EXTRAIT DU TEXTE -
Qu’est-ce que vieillir ? Ce mot désigne l’étape de la vie qui précède sa fin nécessaire et naturelle, car notre vie n’a pas vocation à durer indéfiniment ? Vieillir, pourrait-on dire, c’est grandir, tout simplement.
Mais pour la plupart d’entre nous, ce simple mot peut devenir une source d’angoisse et de questionnements nombreux. Comment appréhender cette étape ? Comment l’accepter alors même qu’elle est le signe que l’on se rapproche inexorablement de la mort ?
Grandir ou vieillir ?
Pourquoi changer de terme, si ce n’est pour se faire peur ? Si les deux signifient la même chose : prendre de l’âge, il s’agit bien de deux mouvements différents. Alors à quel moment passe-t-on de « grandir » à « vieillir » ?
Grandir est un terme très positif. Synonyme de jeunesse, d’apprentissage, de développement, grandir est le fait de celui qui a la vie devant soi. Le corps est en bon état de marche, il est beau et dynamique, l’esprit est agile et assoiffé de nouveauté.

CONSIGNE DE L'EXERCICE - Recopiez intégralement le texte ci-dessus sur le vieillissement, sans y changer un seul mot ni un seul signe.

CONTENU DES DONNÉES -
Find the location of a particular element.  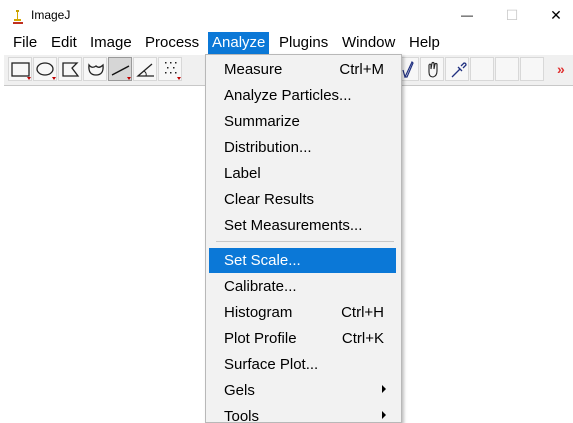

minimize-button: — is located at coordinates (467, 15).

RÉSULTAT DE L'EXERCICE -
Qu’est-ce que vieillir ? Ce mot désigne l’étape de la vie qui précède sa fin nécessaire et naturelle, car notre vie n’a pas vocation à durer indéfiniment ? Vieillir, pourrait-on dire, c’est grandir, tout simplement.
Mais pour la plupart d’entre nous, ce simple mot peut devenir une source d’angoisse et de questionnements nombreux. Comment appréhender cette étape ? Comment l’accepter alors même qu’elle est le signe que l’on se rapproche inexorablement de la mort ?
Grandir ou vieillir ?
Pourquoi changer de terme, si ce n’est pour se faire peur ? Si les deux signifient la même chose : prendre de l’âge, il s’agit bien de deux mouvements différents. Alors à quel moment passe-t-on de « grandir » à « vieillir » ?
Grandir est un terme très positif. Synonyme de jeunesse, d’apprentissage, de développement, grandir est le fait de celui qui a la vie devant soi. Le corps est en bon état de marche, il est beau et dynamique, l’esprit est agile et assoiffé de nouveauté.